FinCEN gets so-so security report card from GAO
The Treasury Department bureau responsible for watching for money laundering isn't watching its security closely enough, according to GAO auditors. Worse, much of FinCEN's problems lie with the notoriously security-poor IRS.
FinCEN needs to step up its documentation efforts and its implementation of security control, according to a report from the US Government Accountability Office.
The report was presented last week to members of the House of Representatives, examined FinCEN's own information systems and the points at which FinCEN (the Financial Crimes Enforcement Network) draws on IRS and Treasury Communications System (TCS) data. Data was compiled from March 2008 to January 2009.
Together, FinCEN uses those three systems to administer the Bank Secrecy Act, which works with law enforcement here and abroad to nail down money laundering and the crimes associated with it. You probably know the BSA best as "that rule that you can't get access right away to all the funds when you deposit a really big check, and then they ask all those questions."
The good news is that all three agencies involved in the process have made, according to the report, important steps in control implementation. The bad news is that important security controls are inconsistent or lacking, and certain practices designed to protect information and systems are inconsistent or lacking too.
Much of the trouble, the report says, stems from incomplete implementation of security programs at FinCEN and the IRS. (IRS security befuddlement seems to be a theme with these GAO reports; for example, they're called out separately from FinCEN for not sufficiently verifying whether security actions taken to head off known vulns were effective...or even fully implemented.)
"FinCEN did not always include detailed implementation guidance in its policies and procedures and adequately test and evaluate information security controls," the report states. Problems included inadequate implementation of user and password management controls; poorly set permissions that could allow users to access data other than the data they need to do their jobs; inconsistent use of encryption; and poor boundary protections. In addition, keylogging -- which might catch problems if they arise -- isn't sufficiently implemented.

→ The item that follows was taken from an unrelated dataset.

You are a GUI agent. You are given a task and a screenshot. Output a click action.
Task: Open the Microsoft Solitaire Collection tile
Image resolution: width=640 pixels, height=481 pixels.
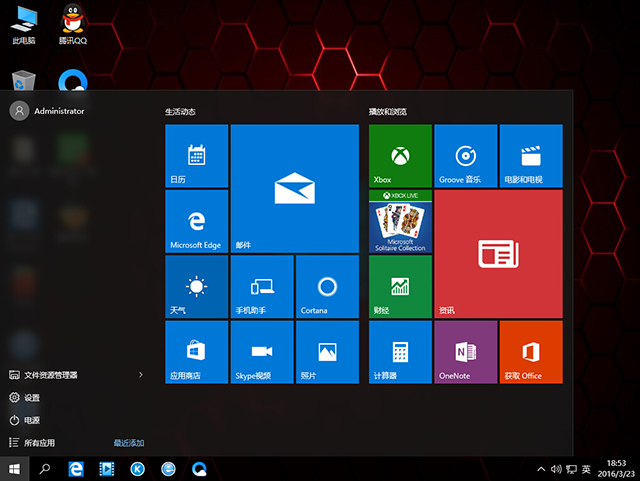coord(400,221)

The details are, as details will be, a bit devilish. Among the highlights: Passwords on certain crucial FinCEN and IRS machines were easily guessed, and the machine dedicated to downloading to FinCEN from the IRS had multiple users sharing one account. At TCS, users had access to a shared administrative account. Over at the IRS, the access problem was far worse, with allegedly isolated machines accessible without detection by over 60,000 employees. (Not that the IRS documented access privileges, mind you.)
Encryption was implemented to some degree at FinCEN, but not consistently across devices such as USB drives. Logging was sloppy, with FinCEN logging activity on two key apps but not logging database security events; on the IRS side, security logging didn't mark changes to key datasets. And though FinCEN meant to do vulnerability scans on its systems every three months, investigators found that the period between such scans was at least four months in at least one instance.

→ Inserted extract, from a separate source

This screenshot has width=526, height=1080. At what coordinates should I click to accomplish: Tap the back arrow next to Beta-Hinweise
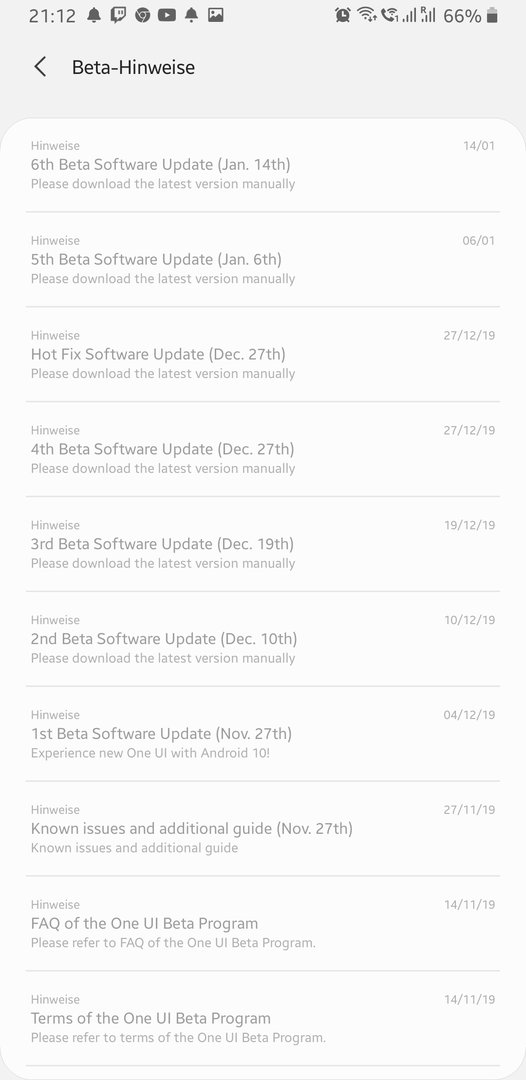40,67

"As a result," the report continues, "BSA data -- containing highly sensitive personal and financial information about private individuals that is used by the law enforcement community to identify and prosecute illegal activity -- are at an increased risk of unauthorized use, modification or disclosure."
GAO compiled a report with 88 detailed recommendations for fixing those controls, but you won't be seeing that. The agency did, however, give five general recommendations in the publicly released report. First, FinCEN needs to update its policies and procedures to cover problems such as patch prioritization, and needs also to nail down implementation guidance for configuring certain aspects of the network (e.g., the VPN) properly. Documentation of controls needs to be improved as well. And FinCEN needs to get right with documenting corrective actions, too.

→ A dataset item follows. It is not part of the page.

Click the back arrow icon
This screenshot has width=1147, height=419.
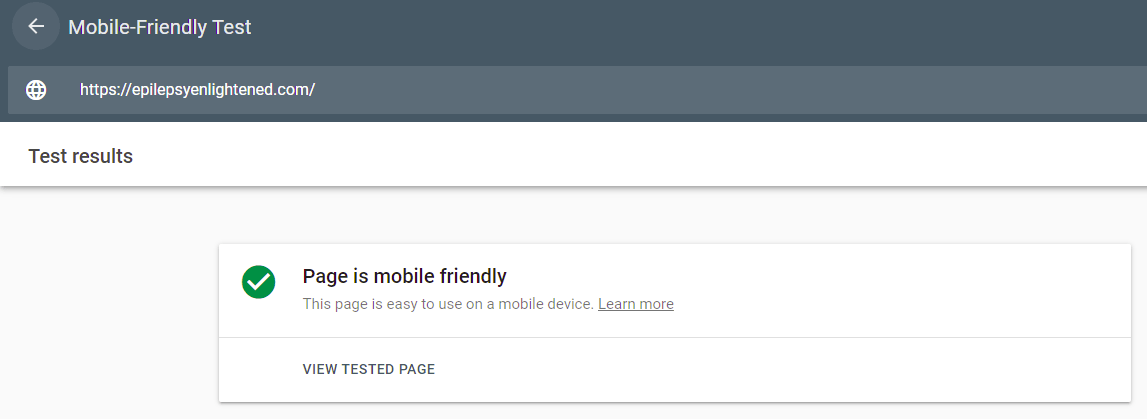36,27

Controls weren't the only issue on GAO's mind; vulnerability scanning, perhaps a more concrete issue for some security folk, made the list too. Vuln scanning on databases, applications, and the network infrastructure needs to be a quarterly occurrence. And scanning needs to be implemented on both customer source code and on any manual tweaks made to source code.
FinCEN officials saw a draft of the findings and, as noted at the end of the report, are working to implement the corrections.